EXERCISE DESCRIPTION: Search the records for the string "height". Copy each line where it occurs.

>>>

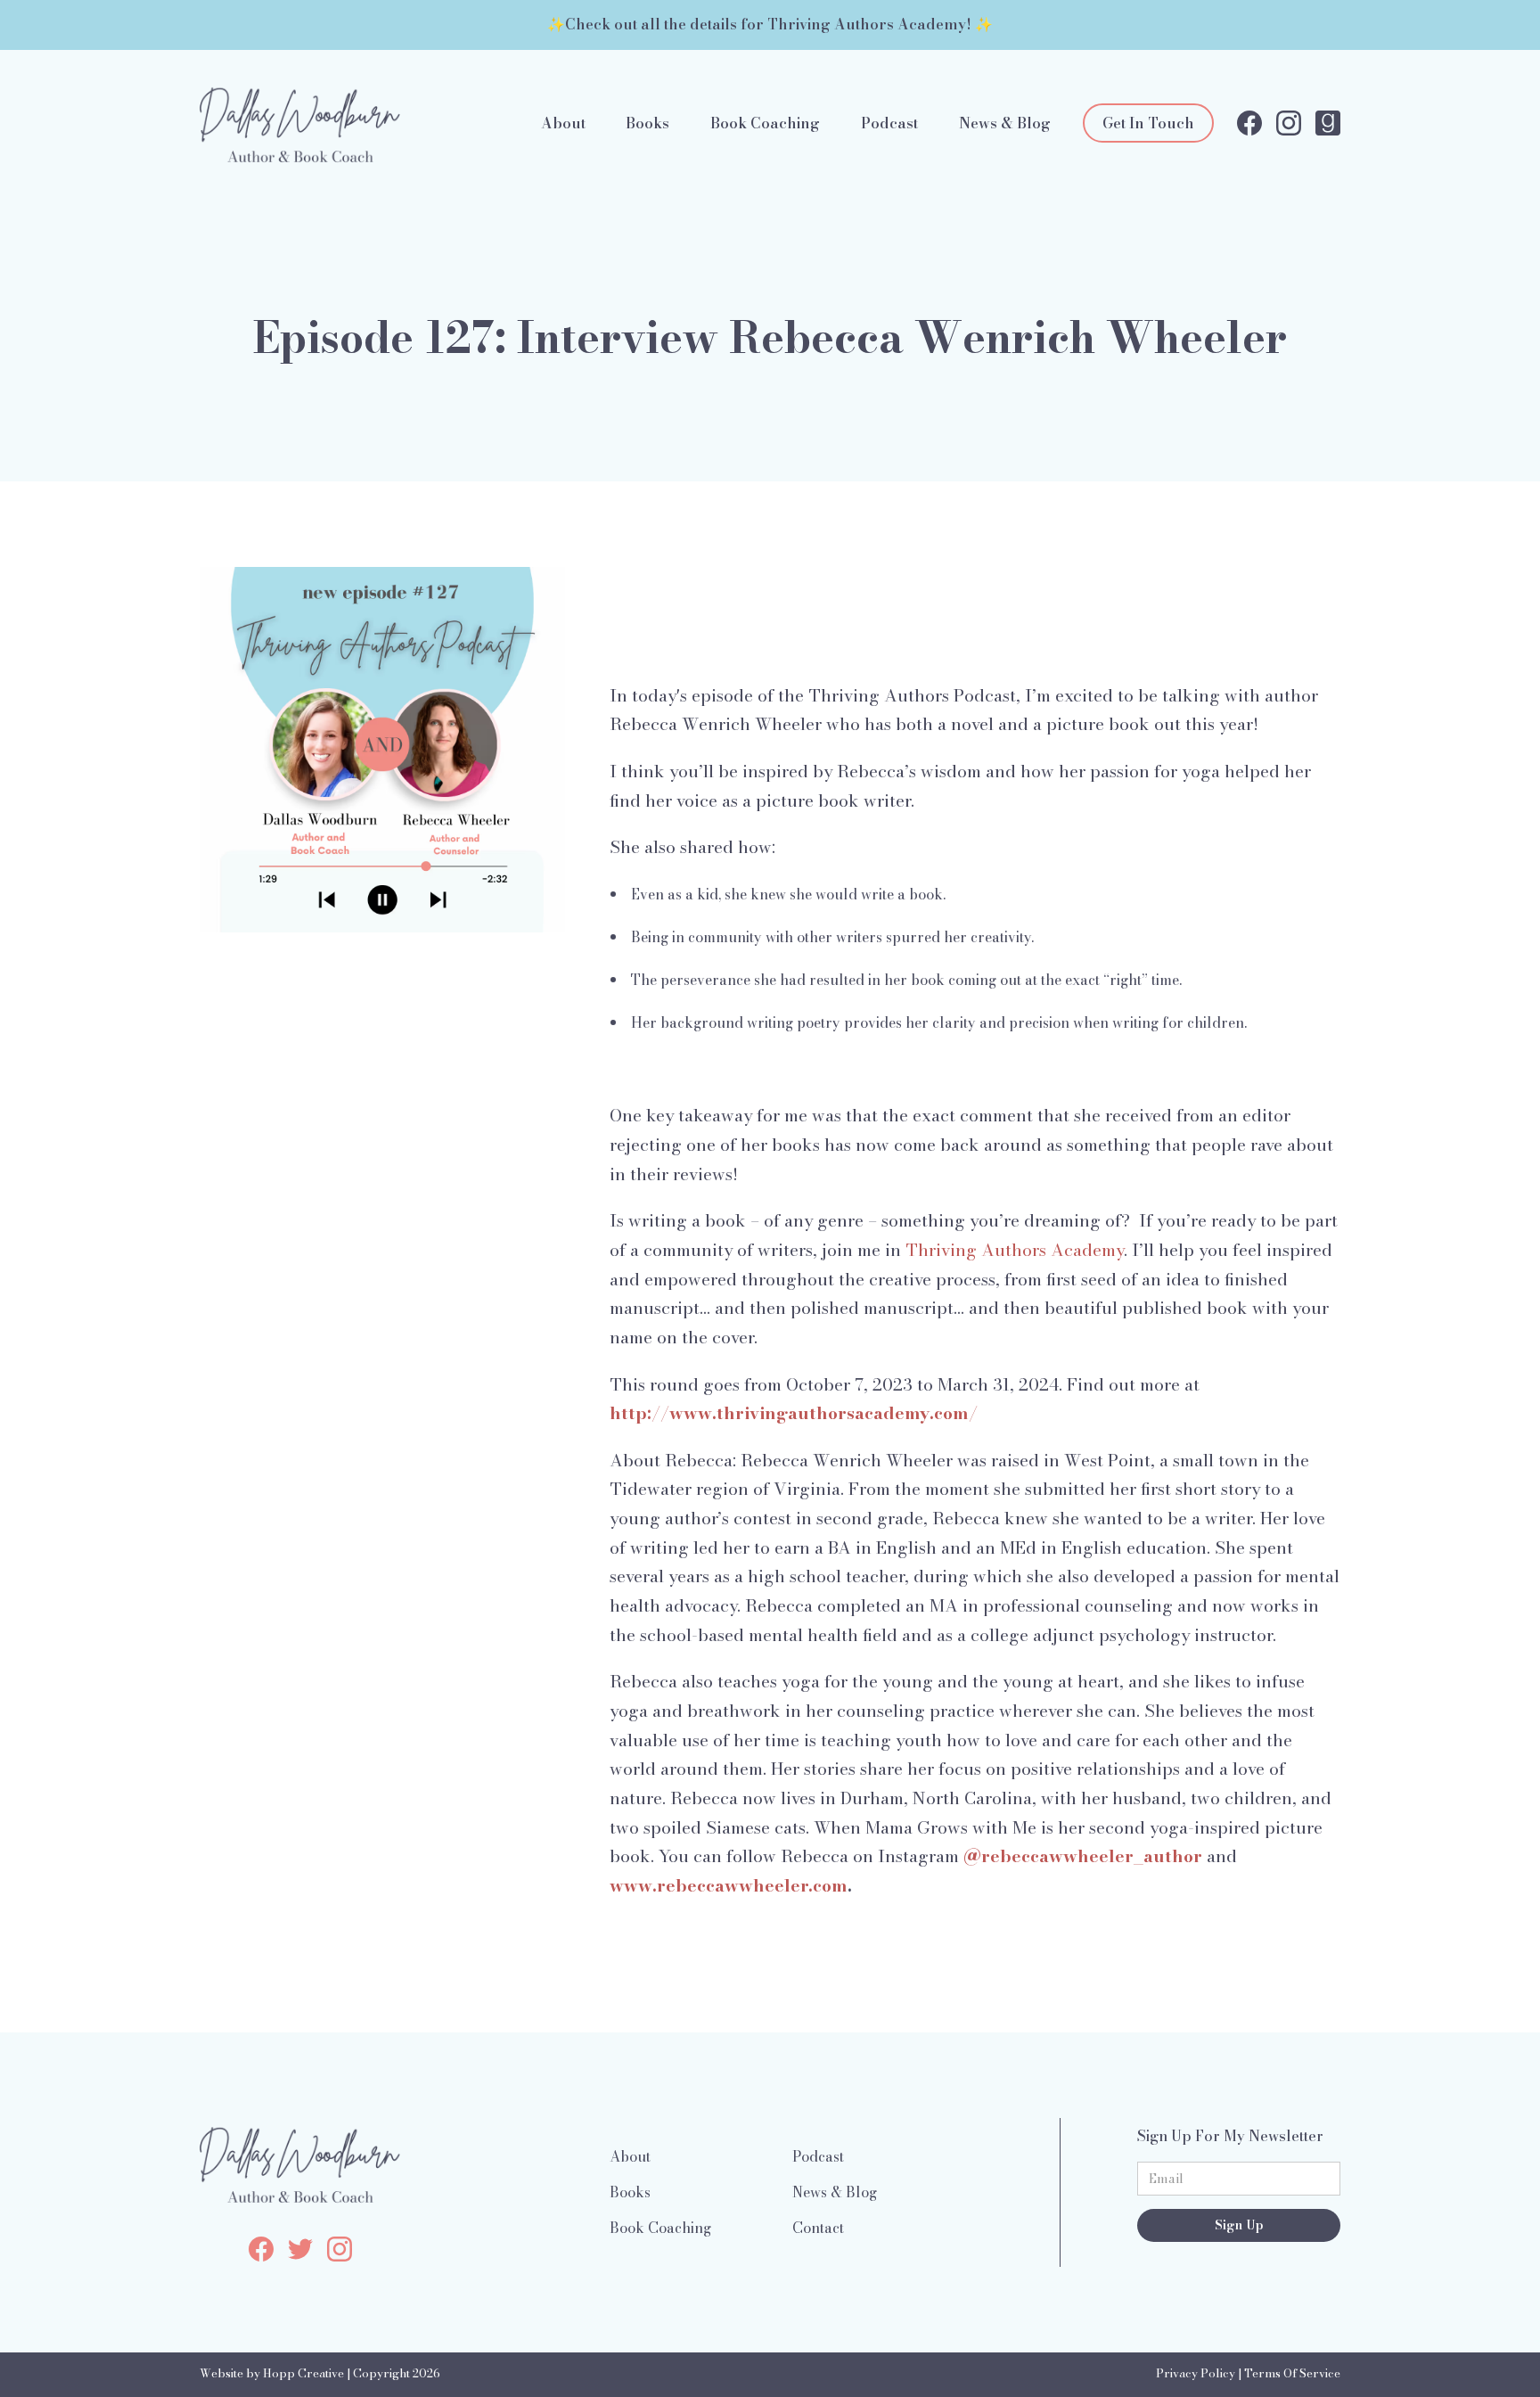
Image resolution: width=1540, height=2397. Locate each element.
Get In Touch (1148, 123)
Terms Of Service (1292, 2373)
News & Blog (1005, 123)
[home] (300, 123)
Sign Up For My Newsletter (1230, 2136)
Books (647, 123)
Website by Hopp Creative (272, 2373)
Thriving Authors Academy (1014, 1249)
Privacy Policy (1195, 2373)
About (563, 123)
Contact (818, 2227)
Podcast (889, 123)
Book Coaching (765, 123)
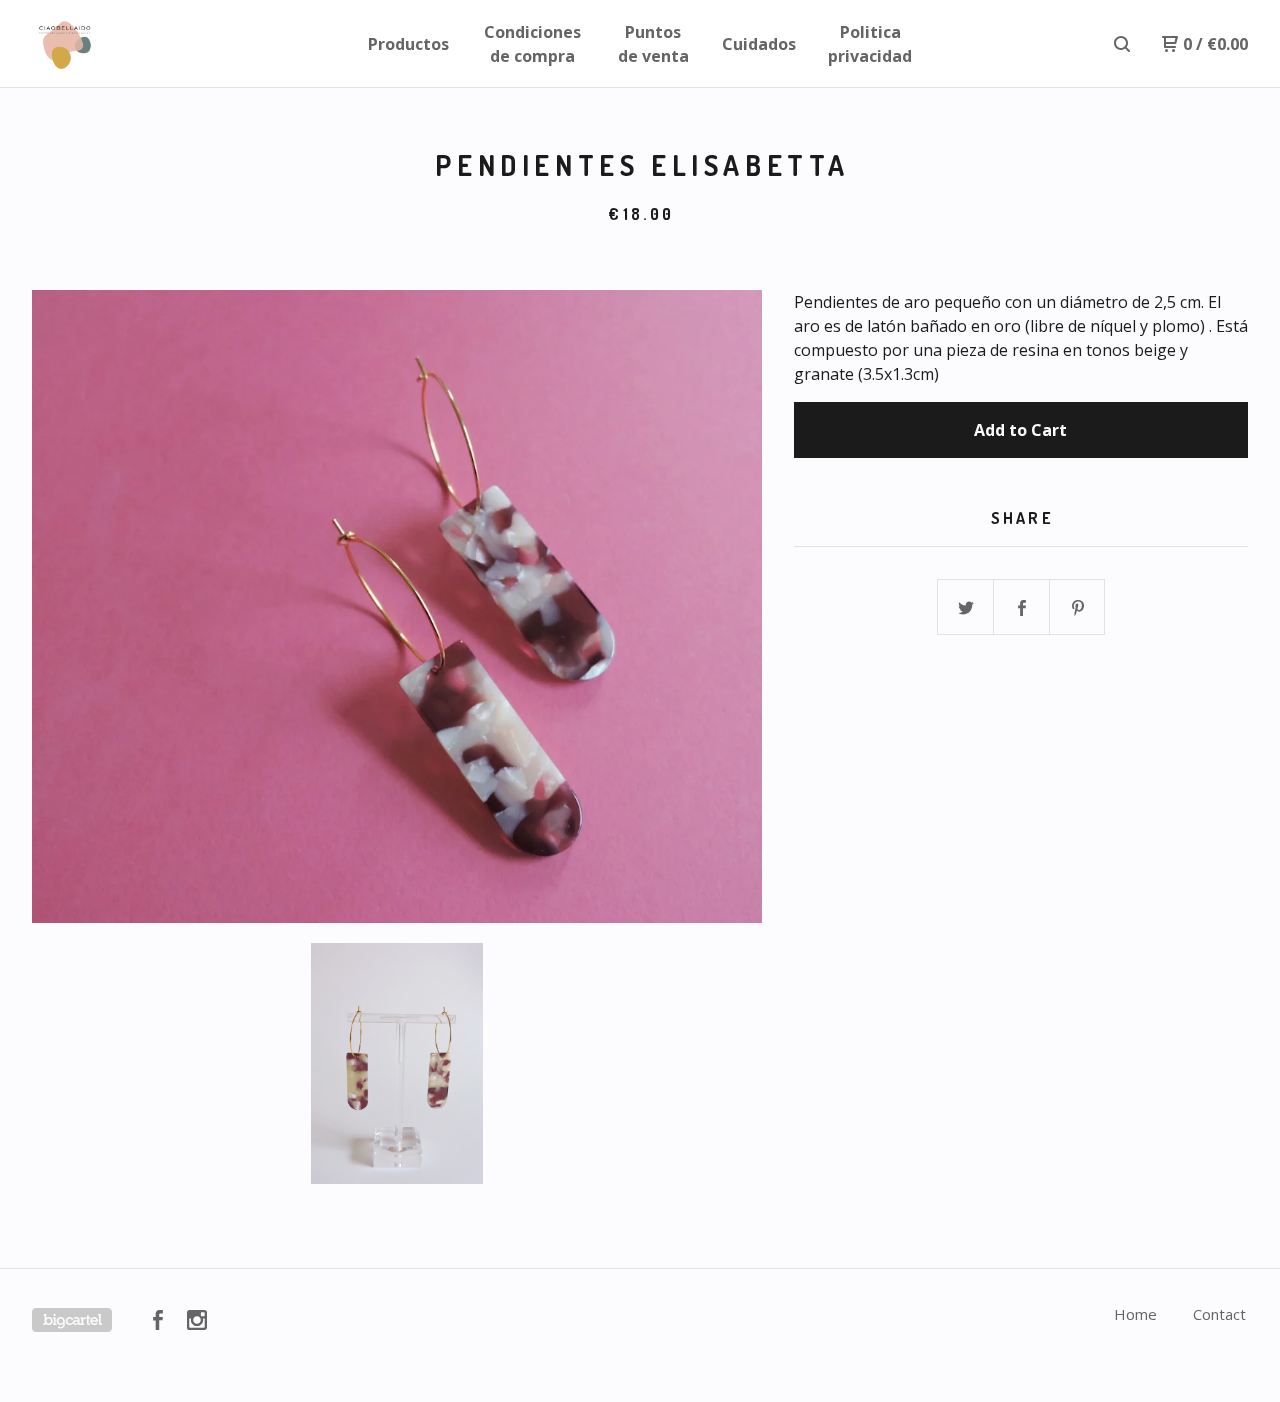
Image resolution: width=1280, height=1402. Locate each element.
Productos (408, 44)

<<<

SOLVED PROBLEM:
Image resolution: width=1540, height=2397. Locate each element.
Image resolution: width=1280, height=1402. Locate each element.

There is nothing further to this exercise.